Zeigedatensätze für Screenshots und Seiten
____________

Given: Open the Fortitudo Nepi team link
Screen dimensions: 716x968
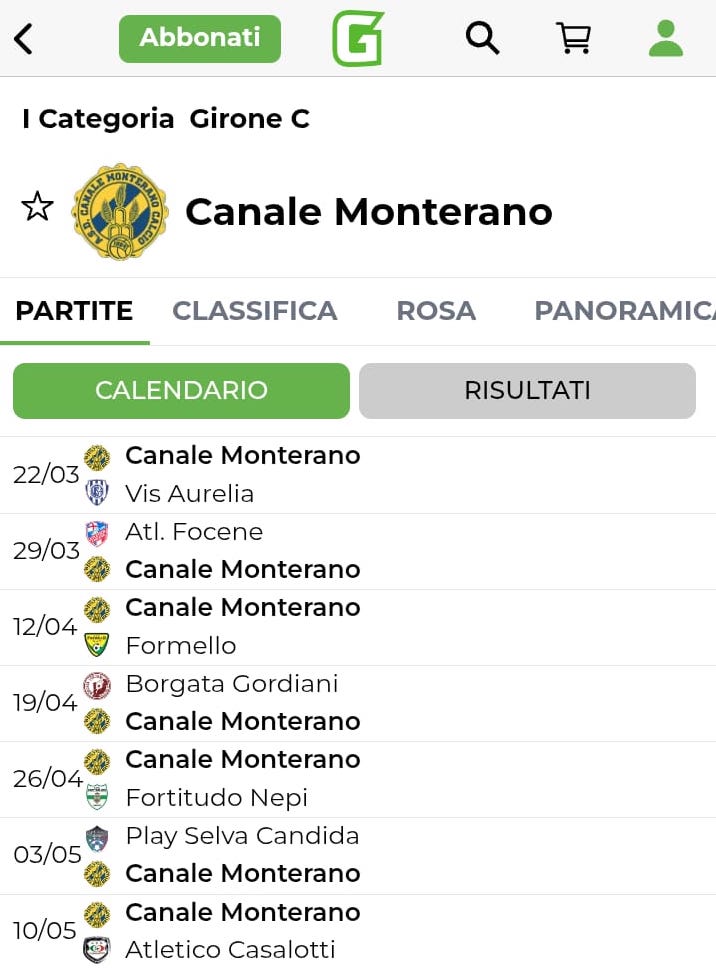Looking at the screenshot, I should tap(216, 798).
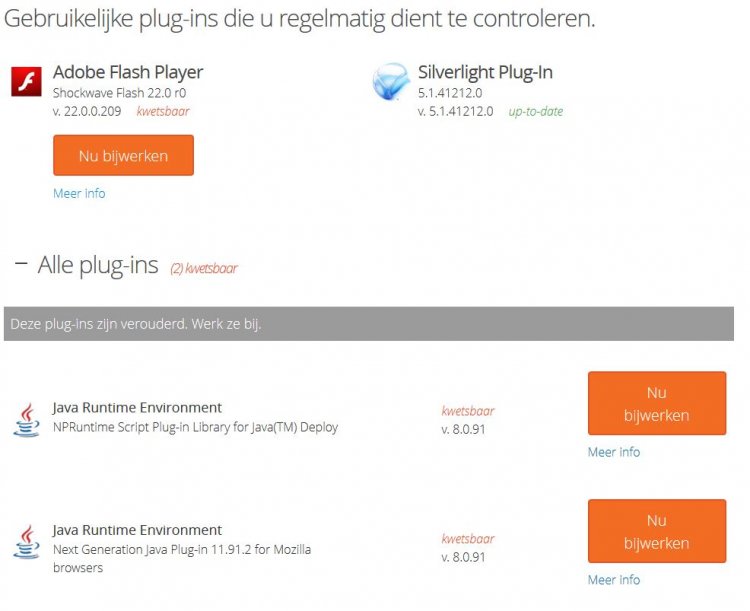Image resolution: width=750 pixels, height=611 pixels.
Task: Click the Java icon beside Next Generation Java Plug-in
Action: click(x=26, y=541)
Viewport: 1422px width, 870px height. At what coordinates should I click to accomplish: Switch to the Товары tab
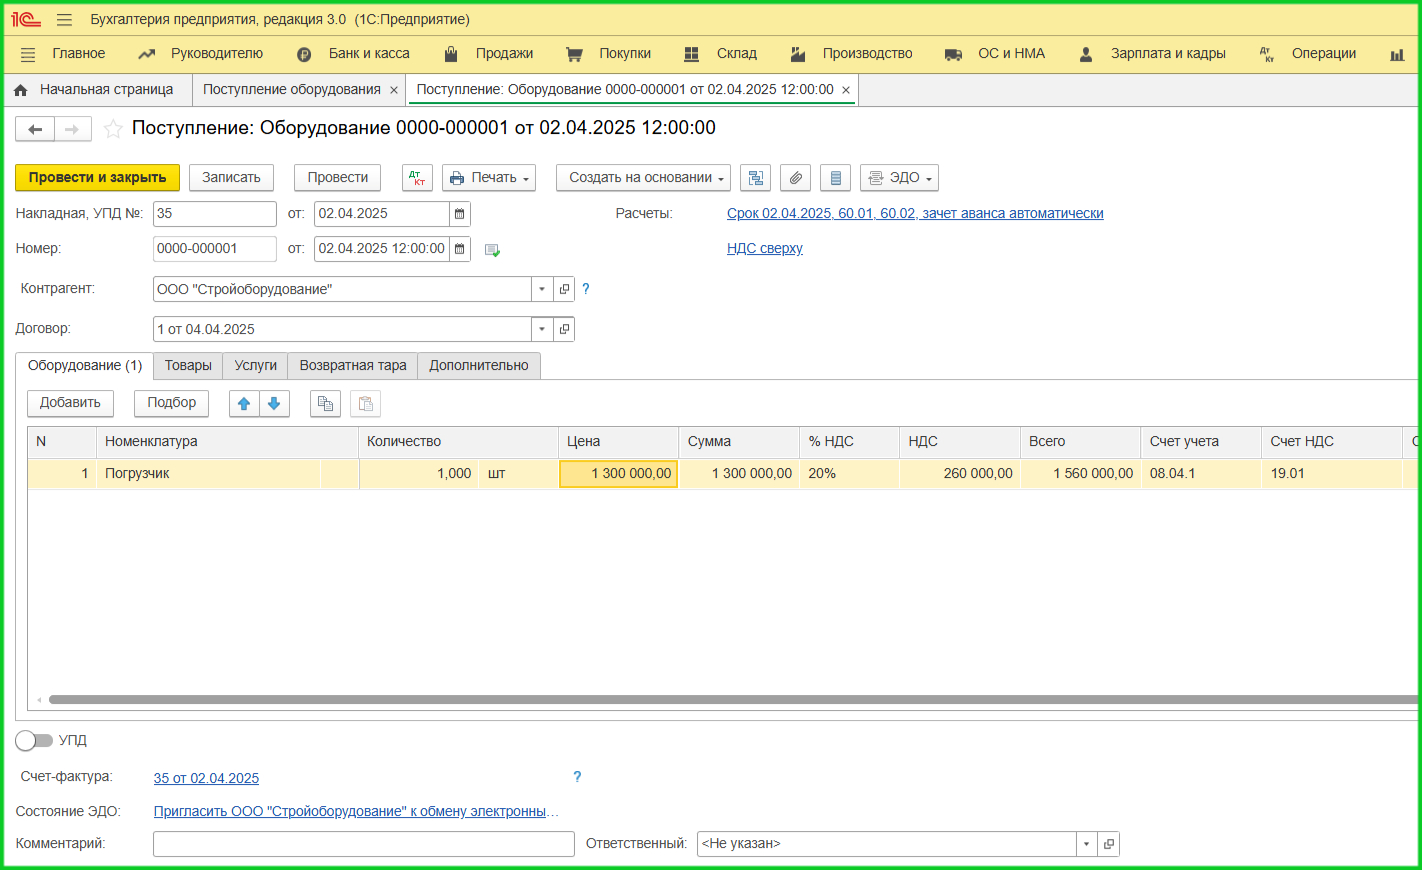click(x=188, y=366)
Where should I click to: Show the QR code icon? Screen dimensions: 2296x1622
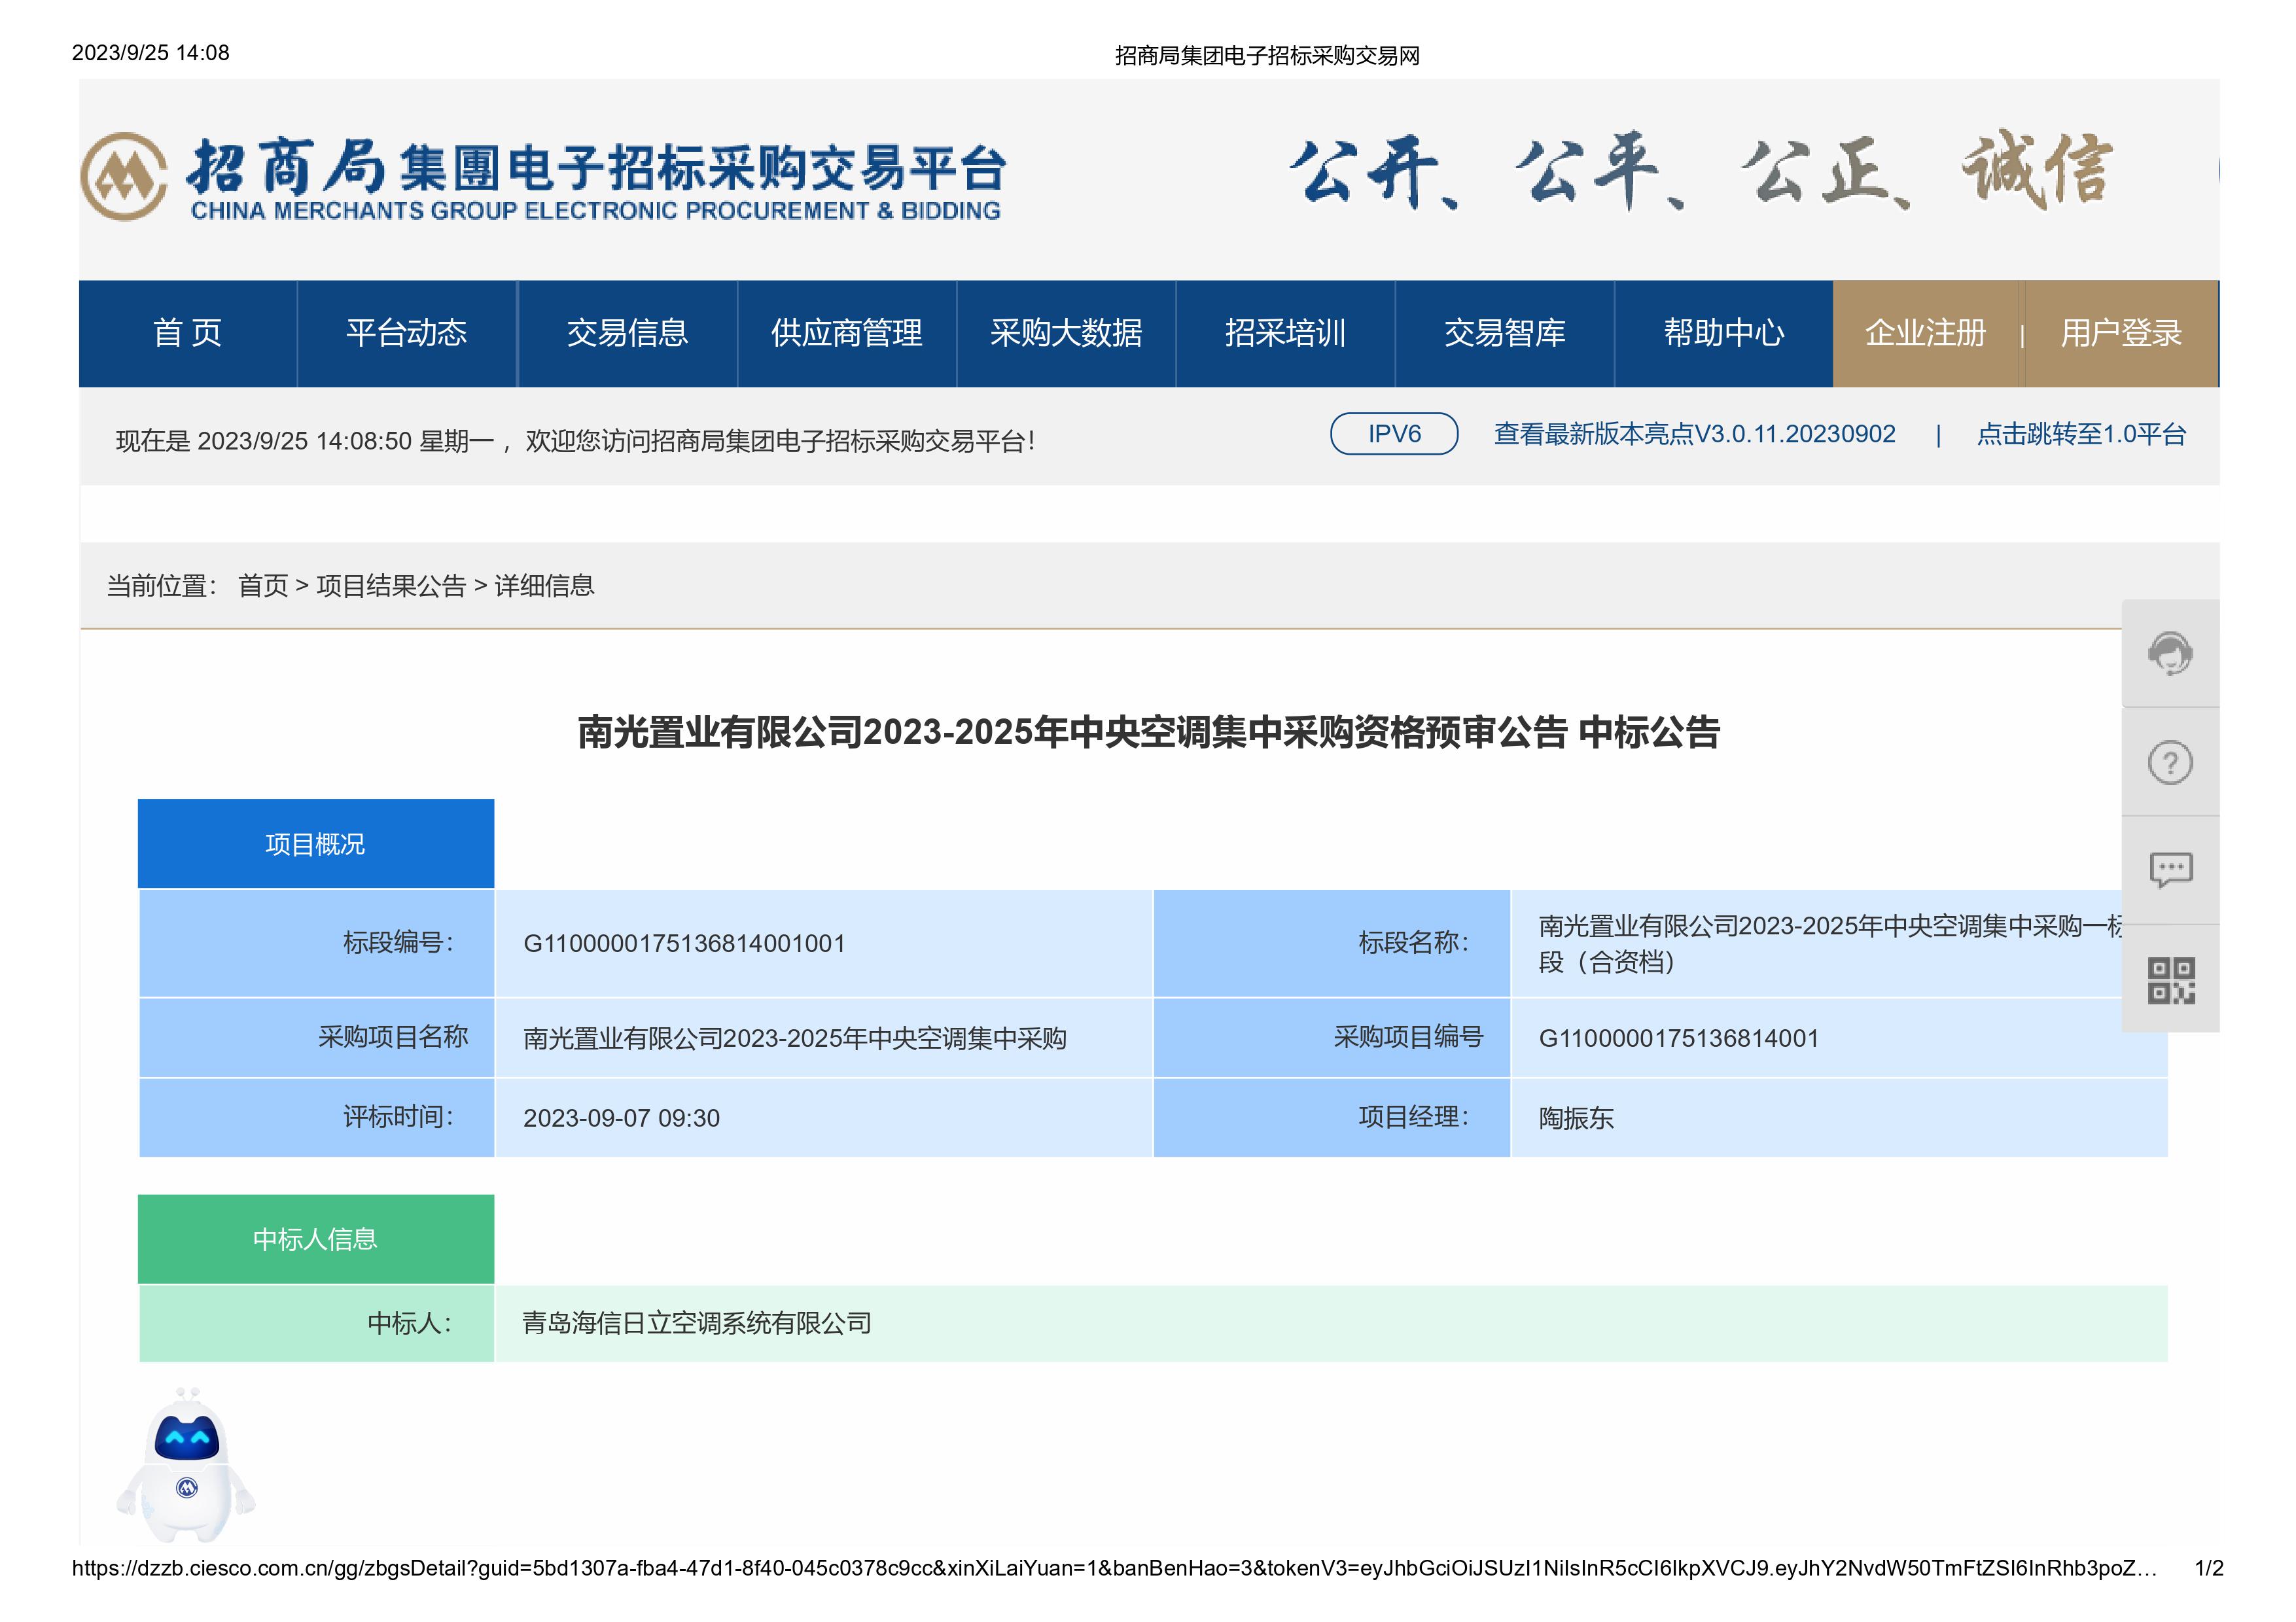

____________

#### [SCHRIFTLICHE ANWEISUNG]
Gib sämtliche Zeilen der Datensätze oben als nummerierte Liste wieder und lass leere Zeilen weg. Die Bilder gehören nicht in die Antwort.

#### [LÖSUNG DER AUFGABE]
1. Given: Open the Fortitudo Nepi team link
2. Screen dimensions: 716x968
3. Looking at the screenshot, I should tap(216, 798).
4. Image resolution: width=750 pixels, height=611 pixels.
5. Task: Click the Java icon beside Next Generation Java Plug-in
6. Action: click(x=26, y=541)
7. Viewport: 1422px width, 870px height. At what coordinates should I click to accomplish: Switch to the Товары tab
8. click(x=188, y=366)
9. Where should I click to: Show the QR code icon? Screen dimensions: 2296x1622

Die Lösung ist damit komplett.